— WHAT YOU ARE ASKED TO DO —
Isolate every line in the data with the string "computer" and copy it.

____

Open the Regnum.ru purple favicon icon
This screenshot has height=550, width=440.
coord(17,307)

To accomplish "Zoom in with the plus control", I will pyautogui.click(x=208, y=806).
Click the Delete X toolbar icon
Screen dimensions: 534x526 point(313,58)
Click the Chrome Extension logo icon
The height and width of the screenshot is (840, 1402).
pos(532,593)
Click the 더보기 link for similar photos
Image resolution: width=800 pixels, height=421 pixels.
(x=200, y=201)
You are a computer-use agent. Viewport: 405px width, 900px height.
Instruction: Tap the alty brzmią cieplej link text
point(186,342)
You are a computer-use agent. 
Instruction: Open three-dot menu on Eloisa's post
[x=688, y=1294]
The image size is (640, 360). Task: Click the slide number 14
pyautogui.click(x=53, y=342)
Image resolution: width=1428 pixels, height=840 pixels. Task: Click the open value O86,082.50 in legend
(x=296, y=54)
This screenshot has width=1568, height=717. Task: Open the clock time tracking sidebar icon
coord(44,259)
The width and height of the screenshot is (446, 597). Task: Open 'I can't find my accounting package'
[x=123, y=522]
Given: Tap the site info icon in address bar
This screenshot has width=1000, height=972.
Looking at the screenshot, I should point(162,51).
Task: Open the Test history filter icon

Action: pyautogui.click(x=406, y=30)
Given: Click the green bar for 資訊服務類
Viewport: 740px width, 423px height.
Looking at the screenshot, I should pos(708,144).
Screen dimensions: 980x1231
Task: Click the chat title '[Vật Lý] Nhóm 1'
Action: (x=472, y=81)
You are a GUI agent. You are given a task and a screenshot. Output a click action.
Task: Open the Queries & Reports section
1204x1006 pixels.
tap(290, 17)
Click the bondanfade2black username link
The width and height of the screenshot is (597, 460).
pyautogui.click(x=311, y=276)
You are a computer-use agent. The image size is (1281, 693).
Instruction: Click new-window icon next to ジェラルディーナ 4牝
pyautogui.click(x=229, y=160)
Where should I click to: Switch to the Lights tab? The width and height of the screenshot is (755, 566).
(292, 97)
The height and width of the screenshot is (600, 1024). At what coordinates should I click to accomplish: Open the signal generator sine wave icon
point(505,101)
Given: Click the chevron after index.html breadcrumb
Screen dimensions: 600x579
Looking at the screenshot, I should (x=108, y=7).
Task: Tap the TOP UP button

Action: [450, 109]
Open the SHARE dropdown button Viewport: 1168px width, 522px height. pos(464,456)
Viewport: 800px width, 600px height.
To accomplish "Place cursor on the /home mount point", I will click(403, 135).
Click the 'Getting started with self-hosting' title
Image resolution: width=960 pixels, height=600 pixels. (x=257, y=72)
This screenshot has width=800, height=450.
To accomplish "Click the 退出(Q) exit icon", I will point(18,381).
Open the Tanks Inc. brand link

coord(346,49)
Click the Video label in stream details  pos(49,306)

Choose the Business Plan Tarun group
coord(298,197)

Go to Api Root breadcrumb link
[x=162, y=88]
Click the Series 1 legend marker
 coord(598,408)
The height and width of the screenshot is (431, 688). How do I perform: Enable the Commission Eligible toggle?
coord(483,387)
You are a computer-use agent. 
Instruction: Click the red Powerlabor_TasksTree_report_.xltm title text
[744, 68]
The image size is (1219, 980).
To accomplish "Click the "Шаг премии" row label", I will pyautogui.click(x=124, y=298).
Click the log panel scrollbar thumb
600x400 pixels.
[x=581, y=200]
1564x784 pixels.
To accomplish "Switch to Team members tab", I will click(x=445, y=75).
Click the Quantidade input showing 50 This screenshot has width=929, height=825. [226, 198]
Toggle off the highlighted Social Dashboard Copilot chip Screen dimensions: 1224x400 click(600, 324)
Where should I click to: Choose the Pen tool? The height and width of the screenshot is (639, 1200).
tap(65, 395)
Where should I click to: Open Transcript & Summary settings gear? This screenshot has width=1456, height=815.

____

— TASK OUTPUT —
You are a computer-use agent. Viewport: 405px width, 900px height.
You are a computer-use agent. 
You are a computer-use agent. The image size is (1281, 693).
You are a computer-use agent. 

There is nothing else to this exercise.